C'est tout de même dommage que ces personnages soient si nuls et méprisables. On se moque éperdument de ce qui peut bien leur arriver. On rigole et on est déçu quand l'un d'eux manque de justesse d'être emporté par la chute pathétique d'une mule transportant sur une corniche des sacs remplis de billets. Il faut dire qu'ils ne sont pas aidés par des acteurs au jeu très stéréotypé, qui n'embellissent pas là leurs CV, tout comme J.C. Chandor. Après un polar qui avait été très (trop !) bien accueilli à sa sortie, le cinéaste fait un bond en arrière. Lui qui faisait partie de ces jeunes cinéastes américains en vogue et considérés comme prometteurs signe là un long métrage très brouillon et mal fagoté. Les scènes d'action, si l'on peut voir bien pire chaque semaine sur grand écran dans ces films de super-héros minables, ne sont vraiment pas terribles. Le périple de notre troupe d'élite du dimanche passe pratiquement pour une randonnée ma foi assez tranquille, où l'on ne craint ni le froid ni la faim. Le scénario, aux trous béants et aux raccourcis bien faciles, ne sert en rien la nouvelle illustration des dangers de l'appât du gain par J.C. Chandor, même si l'on peut saluer le fait que ce cinéaste ait au moins un leitmotiv clair...

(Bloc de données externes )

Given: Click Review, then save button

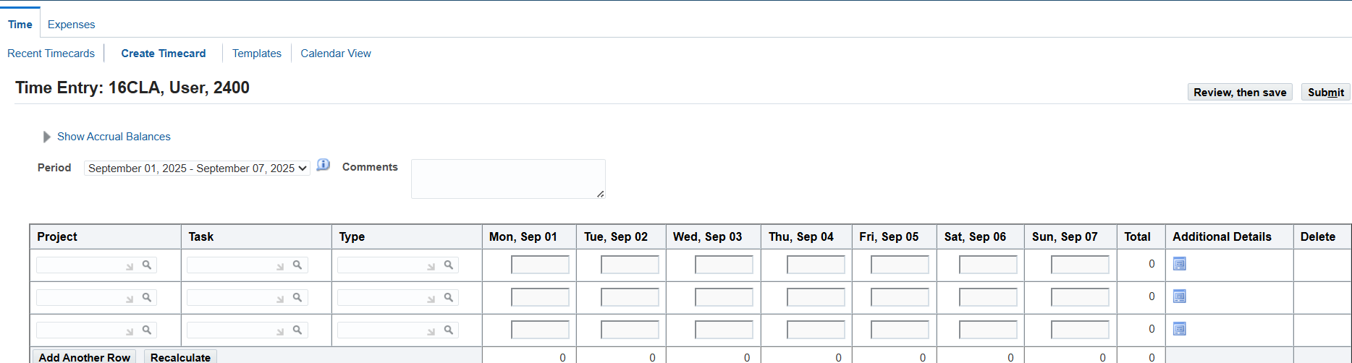Looking at the screenshot, I should coord(1240,93).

Au bout du compte, si Triple frontière se mate sans grande difficulté et ne constitue pas franchement un mauvais moment à passer, il n'en demeure pas moins un Expendable à peine amélioré, qui se croit bien plus beau et malin qu'il ne l'est vraiment ("Je ne me sens bien qu'avec un flingue entre les mains" reconnaît, lors d'un de ses rares moments de lucidité, un Ben Affleck au sommet de son acting). Une preuve supplémentaire que ça n'est jamais tout à fait un hasard quand le nouveau film d'un réalisateur qui a le vent en poupe finit sur Netflix. Cela cache très souvent quelque chose. En général, un film raté et voué à l'oubli. Évidemment, si l'on compare à la moyenne des trucs dispos sur la plateforme VOD, on se situe là dans le haut du panier, à l'aise. Mais tout est relatif, n'est-ce pas... Et, en l'état, Triple frontière comptera autant dans l'année cinématographique 2019 que le pet fumeux d'un petit animal malade dans l'atmosphère terrestre. 

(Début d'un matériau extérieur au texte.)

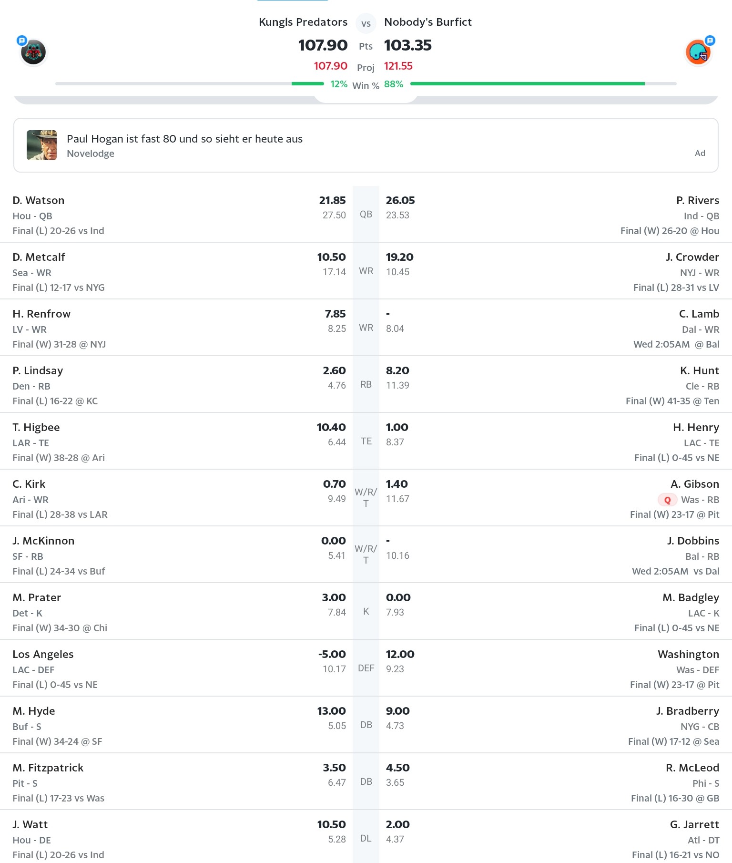Open M. Hyde's player card
732x863 pixels.
[x=34, y=711]
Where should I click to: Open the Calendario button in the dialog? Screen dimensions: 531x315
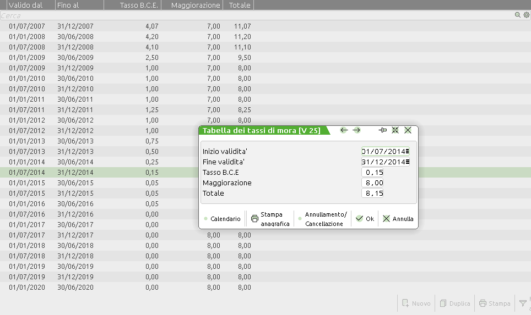(x=223, y=219)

Triple frontière de J.C. Chandor avec Oscar Isaac, Ben Affleck, Charlie Hunnam et Adria Arjona (2019)

17 mars 2019

Brain Dead

Non, ça n'est pas du petit délire gore à la réputation surfaite signé Peter Jackson dont je vais vous parler, mais bel et bien de la pépite méconnue du même nom réalisée par l'américain Adam Simon. Sorti en 1990, deux ans avant Braindead, le film d'Adam Simon a beaucoup trop souffert de cette confusion qui l'a encore davantage poussé dans l'oubli. Et pourtant ! On tient là un film d'horreur tout bonnement remarquable. Vu à l'âge de 10 ans, un mercredi matin, au gré de sa diffusion sur Canal +, j'en garde un souvenir ému, quelques images et situations bien ancrées dans mon esprit mais, à vrai dire, rien de vraiment très précis. Je ne m'en souviens, pour tout vous avouer, quasiment pas. Malgré des recherches intensives qui m'ont mené sur le dark web et dans les bas-fonds des pires vidéoclubs de Cincinnati, je n'ai jamais réussi à remettre la main sur une copie de ce film et je n'ai donc jamais pu me rafraîchir la mémoire (quasi nulle, pour rappel). Je peux, en revanche, vous décrire en détails la genèse de cette œuvre si particulière, une histoire que je connais fort bien pour m'être longtemps renseigné à son sujet... Petit retour en arrière.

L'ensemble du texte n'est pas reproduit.